■ **Short task**
Reproduce the records word for word, starting at the line that contains "You are a computer-use" and ending at the end of the records. Leave the pictures out of your answer.

** start Supplied entries **

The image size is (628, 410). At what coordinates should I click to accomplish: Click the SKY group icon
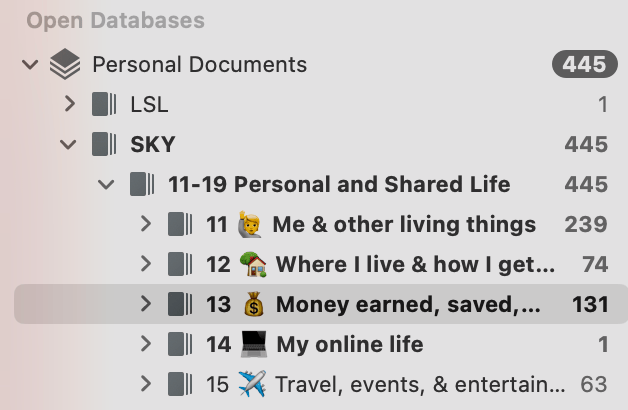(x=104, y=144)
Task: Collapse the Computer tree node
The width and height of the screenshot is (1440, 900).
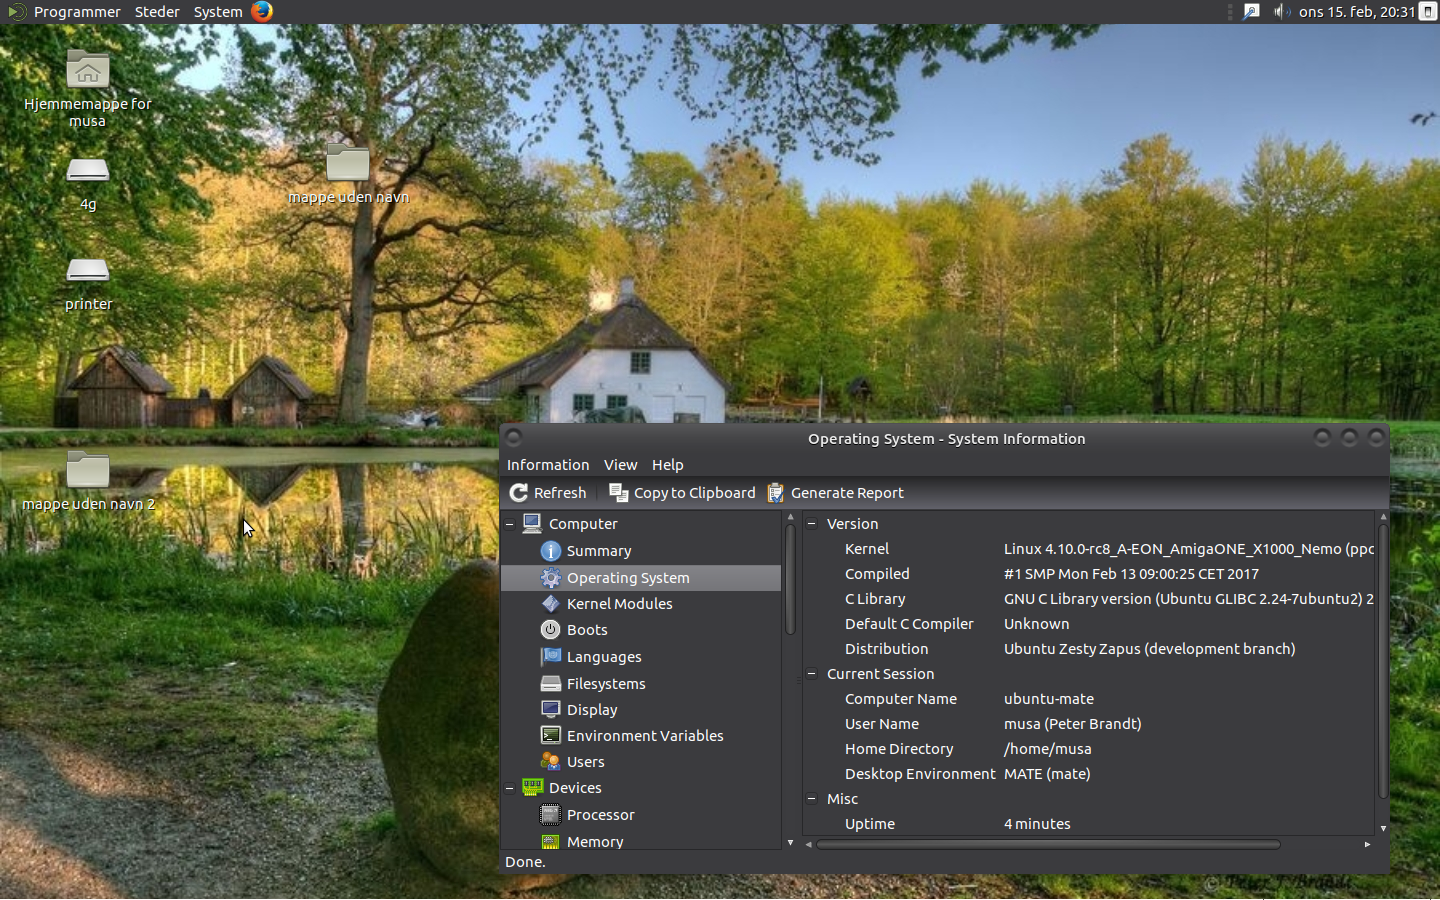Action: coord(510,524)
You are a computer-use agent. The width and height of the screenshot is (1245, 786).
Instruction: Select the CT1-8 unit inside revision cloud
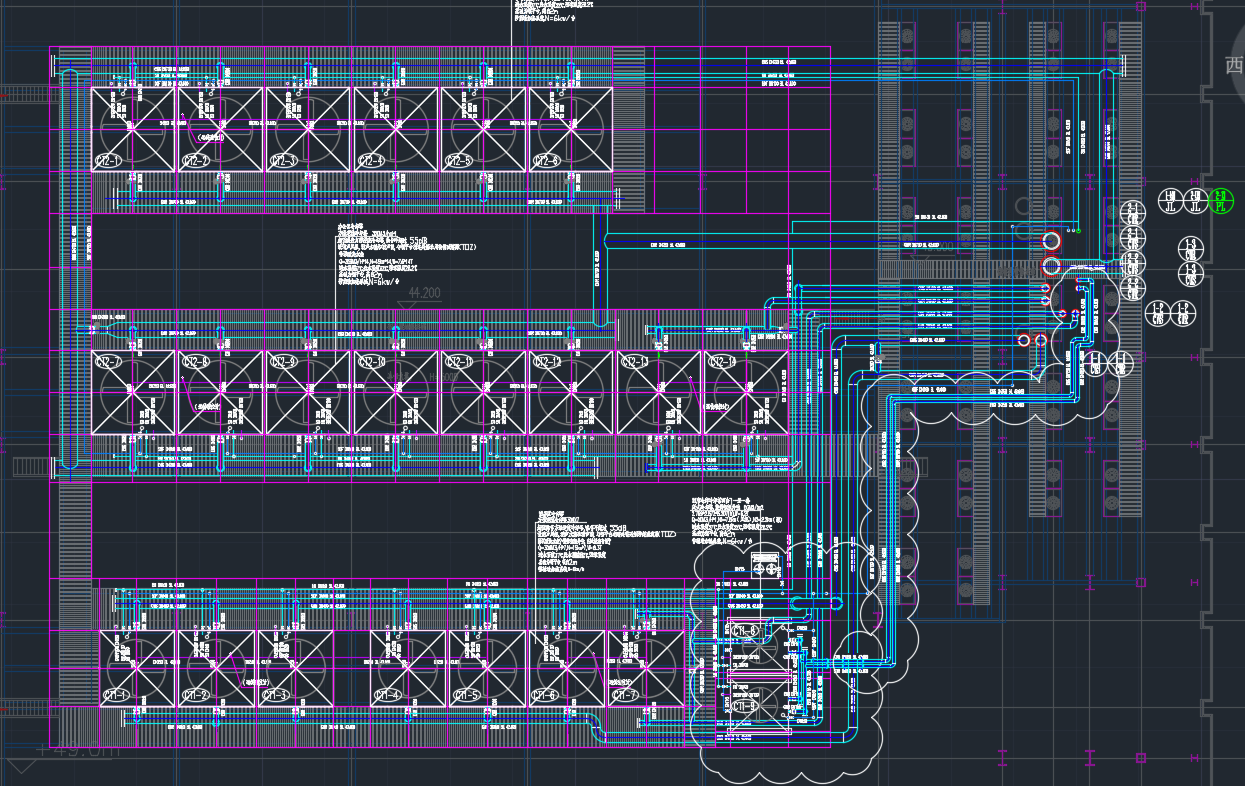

** end Supplied entries **

■ **Expected answer**
You are a computer-use agent. The width and height of the screenshot is (1245, 786).
Instruction: Select the CT1-8 unit inside revision cloud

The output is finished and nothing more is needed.